Ciuleandra est une danse folklorique de Muntenia, au rythme progressivement accélérée. Dans la région de l’Olténie le sol est très fertile dans les périodes pluvieuses, pendant la saison sèche, cependant, le vent porte pollen des mauvaises herbes nuisibles (ciulini)  Cette danse est exectuée pour éviter la secheresse: le nom signifie « danse des herbes maligne ».
Mais Ciuleandra est aussi le nom du roman écrit par Liviu Rebreanu, très important prozateur roumain.

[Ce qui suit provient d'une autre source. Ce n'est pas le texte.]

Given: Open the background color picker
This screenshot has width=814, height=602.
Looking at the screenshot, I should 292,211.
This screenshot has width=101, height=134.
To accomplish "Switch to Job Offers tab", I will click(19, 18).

Ciuleandra, un film roumain-ouest-allemand de 1985, réalisé par Sergiu Nicolaescu, adaptation du roman du même nom de Liviu Rebreanu, ainsi que l’album de la fameuse chanteuse roumaine de musique populaire, Maria Tănase (1913 – 1963). En 1938, celle-ci avec d’autres artistes roumains comme Constantin Brâncuși, représente la Roumanie lors de l’Exposition mondiale de Paris, où on la surnomme « la Piaf roumaine ». Elle devient célèbre en enregistrant ses premières chansons pour la Société roumaine de radiodiffusion.
Ciuleandra, « Chevaux que j’ai vus au galop » aussi un poème extrait du volume La Grandeur du froid du poète Nichita Stănescu.